An urban area is considered to be a food desert when residents do not have access to food that is healthy and affordable in addition to an overall lack of healthy food options to purchase. Working in an internship in the Preston Taylor public housing community, it was evident that this neighborhood was a food desert, and I wanted to study the residents' perceptions on this issue. I felt that understanding the extent of impact caused by the food desert in the Preston Taylor community, beyond numerical census data, including individual residents’ struggle is important in working toward a solution. A core tenet of social work is the idea that clients are the experts and social workers hold a commitment to collaborating with clients to create change and solve problems; this project allowed for collaboration and empowerment by obtaining personal suggestions from those who face this reality. The purpose of this project was two-fold. Firstly, it documented the extent of the food desert problem within the Preston Taylor community, including distances to grocery stores and the number of convenience stores and fast-food restaurants within the neighborhood. This project also sought to empower the Preston Taylor residents with the opportunity to create community change by obtaining individual input through qualitative surveys as to how they felt this issue could most effectively be addressed. Specifically, these survey questions focused on residents’ perceptions of the best approaches to addressing problems created by food deserts.

Hannah Loftus

Social Work

May 2015
Hearts 4 Hunger
Seeking to Feed the Hungry During the Leanest Time of the Year

My capstone project was completed though a special topics course in Community Organizing.  I headed up a team of fifteen of my classmates, and we worked to build a fundraising campaign from the ground up for Second Harvest Food Bank of Middle Tennessee.  We reached out to churches during the weeks and months before Valentine's day, asking them to 'Have A Heart for Hunger.'  Our campaign was called 'Hearts for Hunger' and we tried to communicate to Middle Tennessee churches that their donation of only $1 could provide four meals for a family in need. 

Patrick McAnally
Law, Justice & Society
May 2011
Combating urban deserts in Nashville
Building a community garden on Lipscomb’s campus
There is a growing need to start a conversation about the food we eat, where it comes from and how it impacts the global community.

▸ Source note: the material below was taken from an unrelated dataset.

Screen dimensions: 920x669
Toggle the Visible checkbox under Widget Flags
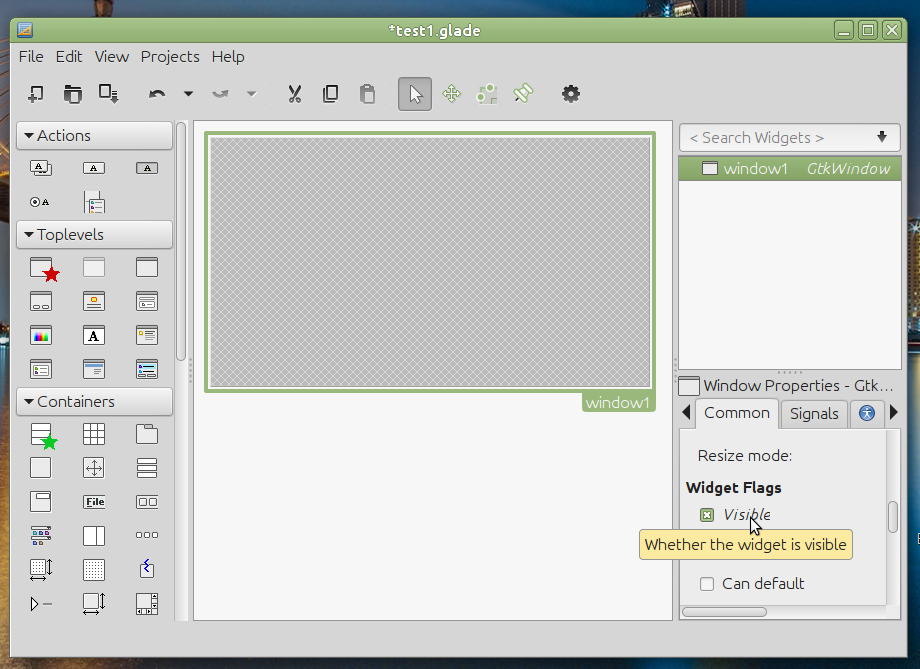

Food connects us to many pressing questions about the environment, labor, health, culture, the global economy and international relations. Food is also an important local issue; residents of food desert areas in Nashville lack access to healthy foods because of location, cost and education. Our vision is to redefine the word “neighbor” among Lipscomb University students by creating a community garden space that would produce food for underserved Nashville populations and offer education opportunities for both the Lipscomb and wider Nashville community.